The total amount of money advertisers commit during the upfronts this year is expected to tumble 7 percent, according to Magna Global, an ad-buying group owned by the Interpublic Group. That represents a 10 percent drop in spending committed to broadcast networks and a 5 percent drop for cable networks.
John Janedis, a media analyst at Jefferies, is predicting total ad spending commitments to drop about 6 percent, to about $20 billion, with ad rates flat or up 3 percent.
“Clearly, we’re going through a transition here,” Chase Carey, chief operating officer of 21st Century Fox, said during an earnings call last week. “Advertisers, without a doubt, have more choices. They want more flexibility in some ways. You could say the upfront we’re about to go into, while important, is probably a bit of an antiquated practice, given where the world is heading.”
For the advertising world, that direction is toward digital, and more of that money is likely to come from the share that has gone to the networks. While some streaming services like Netflix do not accept advertising, marketers are increasingly seeking out other new digital outlets that do, like Snapchat, Vine and YouTube, where viewers — especially younger ones — are spending an increasing amount of time.
“We’re at the tipping point now where the very role of TV in our mix is under consideration,” said Ivan Pollard, a top marketing executive at Coca-Cola North America. “Ten years ago, they held a much stronger hand than they hold today, but they all know that. They’re talking differently to us.”

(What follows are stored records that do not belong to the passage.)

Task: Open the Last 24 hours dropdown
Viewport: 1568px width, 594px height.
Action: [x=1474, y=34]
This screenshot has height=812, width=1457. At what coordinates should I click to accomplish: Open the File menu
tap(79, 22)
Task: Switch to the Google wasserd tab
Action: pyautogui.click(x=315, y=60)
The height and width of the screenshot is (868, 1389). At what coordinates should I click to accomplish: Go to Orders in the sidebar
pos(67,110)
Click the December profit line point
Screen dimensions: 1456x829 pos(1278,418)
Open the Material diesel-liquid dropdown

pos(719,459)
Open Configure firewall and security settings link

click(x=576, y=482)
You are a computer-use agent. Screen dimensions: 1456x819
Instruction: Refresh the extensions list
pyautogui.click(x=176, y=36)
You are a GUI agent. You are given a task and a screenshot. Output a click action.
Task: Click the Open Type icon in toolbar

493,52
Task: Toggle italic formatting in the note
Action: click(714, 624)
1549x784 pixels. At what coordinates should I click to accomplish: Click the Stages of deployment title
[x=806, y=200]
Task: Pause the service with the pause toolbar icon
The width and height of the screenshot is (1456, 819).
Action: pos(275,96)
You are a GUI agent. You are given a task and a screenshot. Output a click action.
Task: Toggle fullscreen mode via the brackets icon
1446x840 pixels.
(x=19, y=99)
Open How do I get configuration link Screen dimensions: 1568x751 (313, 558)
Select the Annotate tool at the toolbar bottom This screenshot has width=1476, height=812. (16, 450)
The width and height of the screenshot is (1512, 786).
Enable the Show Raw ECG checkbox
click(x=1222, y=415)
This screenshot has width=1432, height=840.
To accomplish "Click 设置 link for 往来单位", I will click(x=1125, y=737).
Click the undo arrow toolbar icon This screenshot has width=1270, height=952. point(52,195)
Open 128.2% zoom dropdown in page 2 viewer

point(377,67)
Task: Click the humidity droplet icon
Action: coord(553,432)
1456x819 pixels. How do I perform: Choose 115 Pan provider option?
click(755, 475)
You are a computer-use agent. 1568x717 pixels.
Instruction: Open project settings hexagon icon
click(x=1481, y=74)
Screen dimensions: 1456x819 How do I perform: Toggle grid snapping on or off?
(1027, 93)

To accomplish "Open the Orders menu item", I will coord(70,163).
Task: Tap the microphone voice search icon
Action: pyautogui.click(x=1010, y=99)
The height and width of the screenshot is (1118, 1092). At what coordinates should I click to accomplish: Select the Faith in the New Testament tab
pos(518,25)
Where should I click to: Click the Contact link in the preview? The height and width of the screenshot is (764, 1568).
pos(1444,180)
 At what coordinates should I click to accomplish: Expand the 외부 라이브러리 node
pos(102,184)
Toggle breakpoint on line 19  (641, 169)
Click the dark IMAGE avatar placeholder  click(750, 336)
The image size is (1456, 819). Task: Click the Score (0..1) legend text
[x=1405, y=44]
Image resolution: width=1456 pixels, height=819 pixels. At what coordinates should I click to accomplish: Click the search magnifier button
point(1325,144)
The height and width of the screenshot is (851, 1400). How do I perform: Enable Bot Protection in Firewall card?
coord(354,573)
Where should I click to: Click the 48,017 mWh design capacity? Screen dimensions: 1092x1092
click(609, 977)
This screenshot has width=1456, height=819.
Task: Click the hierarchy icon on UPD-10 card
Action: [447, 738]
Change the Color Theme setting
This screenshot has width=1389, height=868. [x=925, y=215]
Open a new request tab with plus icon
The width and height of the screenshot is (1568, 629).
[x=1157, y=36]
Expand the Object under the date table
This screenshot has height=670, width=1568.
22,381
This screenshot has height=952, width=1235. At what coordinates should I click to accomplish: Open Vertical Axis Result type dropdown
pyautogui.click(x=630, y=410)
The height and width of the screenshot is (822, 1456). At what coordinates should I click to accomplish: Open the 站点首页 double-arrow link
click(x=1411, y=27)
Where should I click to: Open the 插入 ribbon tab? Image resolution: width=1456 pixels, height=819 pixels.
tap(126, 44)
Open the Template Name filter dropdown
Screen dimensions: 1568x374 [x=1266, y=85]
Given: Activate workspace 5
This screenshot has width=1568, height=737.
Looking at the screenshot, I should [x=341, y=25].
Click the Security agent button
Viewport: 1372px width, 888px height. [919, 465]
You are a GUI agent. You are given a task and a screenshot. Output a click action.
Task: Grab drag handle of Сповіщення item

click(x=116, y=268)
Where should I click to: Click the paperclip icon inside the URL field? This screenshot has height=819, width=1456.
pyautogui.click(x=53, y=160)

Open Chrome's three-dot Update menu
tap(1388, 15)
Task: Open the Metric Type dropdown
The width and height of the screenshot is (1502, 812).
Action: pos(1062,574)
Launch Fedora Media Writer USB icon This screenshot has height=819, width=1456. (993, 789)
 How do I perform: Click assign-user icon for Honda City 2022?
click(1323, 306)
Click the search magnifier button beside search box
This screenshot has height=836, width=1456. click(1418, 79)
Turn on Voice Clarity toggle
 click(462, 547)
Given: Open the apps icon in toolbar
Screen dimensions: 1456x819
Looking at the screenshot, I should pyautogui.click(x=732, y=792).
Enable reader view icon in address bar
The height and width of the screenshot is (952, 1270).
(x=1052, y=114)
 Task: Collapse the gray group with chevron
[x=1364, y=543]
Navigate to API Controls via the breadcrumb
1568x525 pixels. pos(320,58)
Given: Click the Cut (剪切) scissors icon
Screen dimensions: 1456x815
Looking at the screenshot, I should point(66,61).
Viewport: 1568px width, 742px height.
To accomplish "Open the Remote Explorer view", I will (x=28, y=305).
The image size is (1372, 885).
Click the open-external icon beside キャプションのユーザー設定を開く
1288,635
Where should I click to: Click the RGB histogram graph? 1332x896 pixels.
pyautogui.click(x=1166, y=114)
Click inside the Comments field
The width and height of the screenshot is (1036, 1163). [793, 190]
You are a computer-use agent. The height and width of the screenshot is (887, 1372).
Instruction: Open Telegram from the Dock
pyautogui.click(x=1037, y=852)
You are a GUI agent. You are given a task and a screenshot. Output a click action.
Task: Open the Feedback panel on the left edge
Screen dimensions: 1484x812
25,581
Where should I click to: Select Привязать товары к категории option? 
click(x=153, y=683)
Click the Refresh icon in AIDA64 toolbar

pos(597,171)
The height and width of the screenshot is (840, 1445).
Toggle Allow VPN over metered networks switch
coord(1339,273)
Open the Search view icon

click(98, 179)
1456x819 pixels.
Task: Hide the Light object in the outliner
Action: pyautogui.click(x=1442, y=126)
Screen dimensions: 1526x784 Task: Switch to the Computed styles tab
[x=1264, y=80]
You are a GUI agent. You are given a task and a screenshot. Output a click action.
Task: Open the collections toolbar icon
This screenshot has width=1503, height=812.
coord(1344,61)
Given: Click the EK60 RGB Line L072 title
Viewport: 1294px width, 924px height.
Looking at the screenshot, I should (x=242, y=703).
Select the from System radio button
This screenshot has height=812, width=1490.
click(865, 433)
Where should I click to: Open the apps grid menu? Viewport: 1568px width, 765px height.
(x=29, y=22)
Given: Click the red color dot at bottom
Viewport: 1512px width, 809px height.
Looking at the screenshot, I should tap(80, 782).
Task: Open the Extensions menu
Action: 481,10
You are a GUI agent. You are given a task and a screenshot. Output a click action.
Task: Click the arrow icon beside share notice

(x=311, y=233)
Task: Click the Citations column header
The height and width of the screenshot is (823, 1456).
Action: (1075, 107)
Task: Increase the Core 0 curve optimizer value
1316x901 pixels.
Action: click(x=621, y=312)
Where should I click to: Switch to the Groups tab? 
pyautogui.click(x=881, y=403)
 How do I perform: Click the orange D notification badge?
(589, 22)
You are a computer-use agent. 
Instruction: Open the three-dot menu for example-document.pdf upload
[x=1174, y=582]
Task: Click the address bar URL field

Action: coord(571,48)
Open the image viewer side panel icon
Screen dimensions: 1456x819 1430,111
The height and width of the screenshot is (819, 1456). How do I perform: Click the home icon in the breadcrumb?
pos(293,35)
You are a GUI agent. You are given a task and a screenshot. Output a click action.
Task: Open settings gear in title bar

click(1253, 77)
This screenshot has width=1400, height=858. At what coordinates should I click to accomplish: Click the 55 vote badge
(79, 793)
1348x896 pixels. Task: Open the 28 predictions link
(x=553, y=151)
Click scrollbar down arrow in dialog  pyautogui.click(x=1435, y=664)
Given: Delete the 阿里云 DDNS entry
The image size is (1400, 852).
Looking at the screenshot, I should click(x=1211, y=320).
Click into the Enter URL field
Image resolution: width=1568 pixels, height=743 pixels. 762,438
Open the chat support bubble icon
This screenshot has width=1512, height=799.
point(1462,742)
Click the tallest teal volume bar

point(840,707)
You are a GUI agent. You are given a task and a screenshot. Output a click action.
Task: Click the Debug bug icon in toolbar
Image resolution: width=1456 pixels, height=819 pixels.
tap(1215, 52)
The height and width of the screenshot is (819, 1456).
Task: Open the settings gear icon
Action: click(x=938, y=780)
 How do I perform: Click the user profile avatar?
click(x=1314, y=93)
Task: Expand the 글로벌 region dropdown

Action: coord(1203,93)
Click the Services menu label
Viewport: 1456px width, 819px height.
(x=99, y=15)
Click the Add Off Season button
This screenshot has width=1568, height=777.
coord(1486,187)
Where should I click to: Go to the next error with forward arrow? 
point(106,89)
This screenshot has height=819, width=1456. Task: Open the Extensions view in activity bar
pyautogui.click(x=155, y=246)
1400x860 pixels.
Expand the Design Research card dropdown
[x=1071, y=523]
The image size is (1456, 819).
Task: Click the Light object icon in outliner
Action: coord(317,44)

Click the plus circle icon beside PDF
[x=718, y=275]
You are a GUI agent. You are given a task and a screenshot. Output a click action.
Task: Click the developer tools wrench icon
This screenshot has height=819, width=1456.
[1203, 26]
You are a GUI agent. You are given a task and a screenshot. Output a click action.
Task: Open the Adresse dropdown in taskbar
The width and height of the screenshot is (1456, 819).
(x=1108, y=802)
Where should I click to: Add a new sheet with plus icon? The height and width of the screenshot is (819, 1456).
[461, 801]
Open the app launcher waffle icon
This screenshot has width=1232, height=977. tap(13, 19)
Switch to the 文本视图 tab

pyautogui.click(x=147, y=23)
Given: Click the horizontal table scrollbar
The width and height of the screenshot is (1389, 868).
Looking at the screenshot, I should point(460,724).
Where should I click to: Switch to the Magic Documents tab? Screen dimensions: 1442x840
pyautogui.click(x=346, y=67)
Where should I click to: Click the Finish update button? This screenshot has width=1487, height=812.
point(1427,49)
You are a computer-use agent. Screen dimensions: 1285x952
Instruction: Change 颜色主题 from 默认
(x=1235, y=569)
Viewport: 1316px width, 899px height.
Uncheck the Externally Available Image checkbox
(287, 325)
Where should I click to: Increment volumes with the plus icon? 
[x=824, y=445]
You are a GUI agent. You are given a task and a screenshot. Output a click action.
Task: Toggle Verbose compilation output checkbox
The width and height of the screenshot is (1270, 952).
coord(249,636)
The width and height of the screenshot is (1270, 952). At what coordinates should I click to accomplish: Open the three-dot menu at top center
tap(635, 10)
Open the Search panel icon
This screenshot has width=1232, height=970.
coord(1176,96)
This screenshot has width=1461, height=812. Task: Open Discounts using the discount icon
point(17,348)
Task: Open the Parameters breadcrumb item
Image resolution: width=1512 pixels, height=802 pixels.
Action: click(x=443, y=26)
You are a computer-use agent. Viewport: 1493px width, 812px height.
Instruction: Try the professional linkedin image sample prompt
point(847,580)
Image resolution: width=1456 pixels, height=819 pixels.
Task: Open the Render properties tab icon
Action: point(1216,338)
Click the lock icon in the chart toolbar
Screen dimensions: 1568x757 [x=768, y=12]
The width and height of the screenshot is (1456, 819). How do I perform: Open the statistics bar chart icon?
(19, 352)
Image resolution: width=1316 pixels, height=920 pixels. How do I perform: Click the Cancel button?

Magna Global predicts that total TV ad revenues will be flat over the whole year, even as spending on digital media increases 19.1 percent. The group forecasts that digital media ad revenues will match television ad revenues by the end of 2016, each accounting for about $67.5 billion in spending and about 38 percent of the total ad market.
“There’s no question that we’re seeing a new advertising reality here, because money definitely has migrated out of traditional media into new media,” Robert A. Iger, chief executive of the Walt Disney Company, said during an earnings call last week. He added that he expected his company’s networks, which include ABC, ESPN and the Disney Channel, to fare “just fine” during the upfronts.
To compete, television networks are featuring a host of their own digital offerings during this year’s upfronts, along with more data and targeting capabilities, qualities that are extremely important to marketers as they seek to increase the effectiveness of their ads. Executives are also highlighting television’s ability to reach broad audiences, and big events, like sports and awards shows, also dominate.
Rivalries among TV networks are becoming ever more cutthroat as they compete for their share of the ad-spending pie. That puts even more pressure on the networks to produce attention-grabbing hits.
“There are certain networks that have done very well this year, certain networks that haven’t done so well,” Leslie R. Moonves, chief executive of CBS, said during an earnings call last week. “I’m not going to go into great detail, but you could figure that out yourselves. So we are up, and we expect it to be a good marketplace.”
Some analysts warn against predicting TV’s demise just yet. “It is less impactful than it was, but it so dwarfs everything else,” said Brian Wieser, a media analyst with Pivotal Research. “We’re getting closer to the point when the world changes. We just haven’t seen it yet.”